Chances are, you’re not paying for food or rent so you can continue saving money for the house that you do want.  Meanwhile, someone is paying the monthly payment for the property you are renting out and building equity for you at the same time.  It really doesn’t get much easier than that.

This being your first home, you will need your parents to cosign for the loan and maybe help with closing costs.  But, once you have a renter, they will be paying the principal, interest, PMI (private mortgage insurance), condo maintenance fees, insurance, and taxes on a property that you own.  And if you rent it for more than the total monthly payment, you could end up with some additional monthly income.  Not bad, right?

Eventually, you will be moving out to buy your dream home.  You can show the bank you have someone else paying the mortgage on your rental property, you will have some credit history, and the bank can see it as collateral in case you fail to pay your new mortgage.
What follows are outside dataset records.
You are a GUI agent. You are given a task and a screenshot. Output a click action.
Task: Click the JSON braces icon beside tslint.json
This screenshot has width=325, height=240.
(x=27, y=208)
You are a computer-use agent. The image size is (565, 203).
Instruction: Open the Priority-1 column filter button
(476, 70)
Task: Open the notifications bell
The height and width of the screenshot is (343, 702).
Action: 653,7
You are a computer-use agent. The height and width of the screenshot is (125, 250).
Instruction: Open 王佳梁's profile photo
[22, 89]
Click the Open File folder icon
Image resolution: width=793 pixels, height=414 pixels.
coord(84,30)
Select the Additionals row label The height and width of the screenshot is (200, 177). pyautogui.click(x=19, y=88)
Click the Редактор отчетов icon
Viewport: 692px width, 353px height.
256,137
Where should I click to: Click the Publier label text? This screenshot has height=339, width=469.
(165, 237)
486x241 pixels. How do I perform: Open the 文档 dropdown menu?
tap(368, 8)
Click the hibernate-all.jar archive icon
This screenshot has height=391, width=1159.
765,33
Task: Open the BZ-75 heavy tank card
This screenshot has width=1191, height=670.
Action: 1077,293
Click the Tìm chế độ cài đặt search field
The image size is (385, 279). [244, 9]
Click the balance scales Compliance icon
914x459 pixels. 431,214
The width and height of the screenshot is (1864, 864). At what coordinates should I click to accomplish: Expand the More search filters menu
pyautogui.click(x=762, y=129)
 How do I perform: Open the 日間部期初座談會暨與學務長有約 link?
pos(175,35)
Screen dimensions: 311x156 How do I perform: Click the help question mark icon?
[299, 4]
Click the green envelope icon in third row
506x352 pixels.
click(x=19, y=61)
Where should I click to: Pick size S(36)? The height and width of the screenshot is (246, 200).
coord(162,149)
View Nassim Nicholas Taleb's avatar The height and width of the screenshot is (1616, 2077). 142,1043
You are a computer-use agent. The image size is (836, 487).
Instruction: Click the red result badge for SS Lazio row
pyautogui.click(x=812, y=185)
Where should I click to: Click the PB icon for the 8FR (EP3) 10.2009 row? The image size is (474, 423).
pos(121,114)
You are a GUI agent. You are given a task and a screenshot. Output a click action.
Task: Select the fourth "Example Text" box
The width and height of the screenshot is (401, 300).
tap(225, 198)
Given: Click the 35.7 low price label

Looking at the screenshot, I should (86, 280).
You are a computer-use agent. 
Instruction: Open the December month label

You could also sell it and put that money into the new home.  Not only would you get the money the renter has put into equity but if the value of the house increases, (which it should) you will get that as well.  Even if you’re only renting it for a couple of years, that’s thousands of dollars of income and appreciation you would not otherwise have, or would have to earn in some other way.

When I sold my condo, I wasn’t living at home, but it appreciated around $60,000 in 5 years.  That more than made up for the condo fees I had to pay during that time.  It also became the down payment on my house and covered the 20%, so I didn’t have to get PMI.  As you can see, it has a few benefits.

If I could have kept it I would have.  But this was the disadvantage of not doing this while I was living at home, because I didn’t have any savings that I could use for the house.  Being out on my own, financially, it was just not possible.  Later in life it would have been but that’s the point I’m trying to make here.  Things tend to get more complicated later in life.

But, imagine having a property that’s paying for itself and having that money available later when your kids are going to college or having that property available if they are looking for a place to rent out.

Having the extra property will give you extra equity in case you need loans for improvements or repairs, on either home.  Some improvements can mean higher rent.  If you finish a basement, for example, or add a garage.  And you can write off any equity loans that were used for home improvements during tax time and get a bigger refund.

Anyway, if you decide to keep it, you will have equity in two homes that you are pretty much guaranteed to own long before you retire.  You will have two properties, no mortgages, and rent coming in that’s not going towards a loan.  You can even buy a third property to rent out and sell each as needed.

I know all this may not seem relevant now but you can set yourself up for some easy passive income and big savings.  Life moves fast, and it only gets easier if you make it easier.  Because, in the future, you will know what you missed out on and you will probably feel bad about it.  But, in the present, it will cost you almost nothing to work towards a future that you can feel good about.